La Chambre de la sécurité intérieure des États-Unis (House Homeland Security Committee) approfondit l'analyse de l'IA Mythos développée par Anthropic. Cette technologie, capable de détecter automatiquement des vulnérabilités cyber, fait l'objet d'une série de réunions et d'auditions parlementaires.

Une séance d'information à huis clos s'est tenue mercredi dernier avec des représentants d'Anthropic. Le président de la sous-commission cyber de la Chambre, Andy Ogles, a confirmé son intention d'organiser une audition publique sur le sujet. Par ailleurs, les démocrates de la commission ont demandé une réunion classée.
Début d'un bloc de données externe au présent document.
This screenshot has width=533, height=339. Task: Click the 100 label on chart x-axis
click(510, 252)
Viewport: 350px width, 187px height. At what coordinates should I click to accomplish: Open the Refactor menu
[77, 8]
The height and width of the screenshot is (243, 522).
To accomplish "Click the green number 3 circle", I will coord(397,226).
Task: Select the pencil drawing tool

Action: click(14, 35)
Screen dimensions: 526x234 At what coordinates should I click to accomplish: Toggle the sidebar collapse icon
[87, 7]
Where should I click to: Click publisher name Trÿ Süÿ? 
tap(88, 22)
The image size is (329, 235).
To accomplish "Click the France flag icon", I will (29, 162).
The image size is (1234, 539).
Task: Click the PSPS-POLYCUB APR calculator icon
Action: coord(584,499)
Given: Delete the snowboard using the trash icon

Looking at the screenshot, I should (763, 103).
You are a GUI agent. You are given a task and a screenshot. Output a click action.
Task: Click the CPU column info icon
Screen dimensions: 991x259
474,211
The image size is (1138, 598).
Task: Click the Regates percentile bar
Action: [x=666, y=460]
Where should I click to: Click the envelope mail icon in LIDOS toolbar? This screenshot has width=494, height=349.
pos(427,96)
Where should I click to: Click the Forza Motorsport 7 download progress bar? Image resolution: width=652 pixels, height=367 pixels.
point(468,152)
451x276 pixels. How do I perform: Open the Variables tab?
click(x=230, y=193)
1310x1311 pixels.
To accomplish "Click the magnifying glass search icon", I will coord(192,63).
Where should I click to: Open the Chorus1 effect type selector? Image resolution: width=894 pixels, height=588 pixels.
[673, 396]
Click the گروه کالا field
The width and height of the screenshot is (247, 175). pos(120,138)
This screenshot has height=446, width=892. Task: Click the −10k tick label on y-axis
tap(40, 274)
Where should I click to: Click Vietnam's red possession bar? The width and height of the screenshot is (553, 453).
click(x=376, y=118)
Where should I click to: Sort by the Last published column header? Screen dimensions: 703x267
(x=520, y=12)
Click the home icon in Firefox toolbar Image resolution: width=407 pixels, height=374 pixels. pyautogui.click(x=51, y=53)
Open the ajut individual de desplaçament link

Plusieurs élus influents, dont Bennie Thompson (démocrate du Mississippi) et Andy Ogles (républicain du Tennessee), n'ont pas pu assister à la séance de mercredi. Un participant a qualifié cette réunion de « productive », précisant que les discussions ont porté sur deux axes principaux :

  • La préservation de l'avantage américain en matière d'IA, notamment en sécurisant l'accès aux ressources de calcul (compute power).
  • L'évaluation de l'utilisation de Mythos par le gouvernement fédéral, incluant des questions sur le rôle de la CISA et les risques liés à la chaîne d'approvisionnement.

Selon The Hill, la séance a été animée par Logan Graham (équipe rouge d'Anthropic) et Josh Tilstra (responsable des programmes et politiques de sécurité nationale). Elle fait suite à une autre réunion récente, également à huis clos, avec Anthropic et OpenAI.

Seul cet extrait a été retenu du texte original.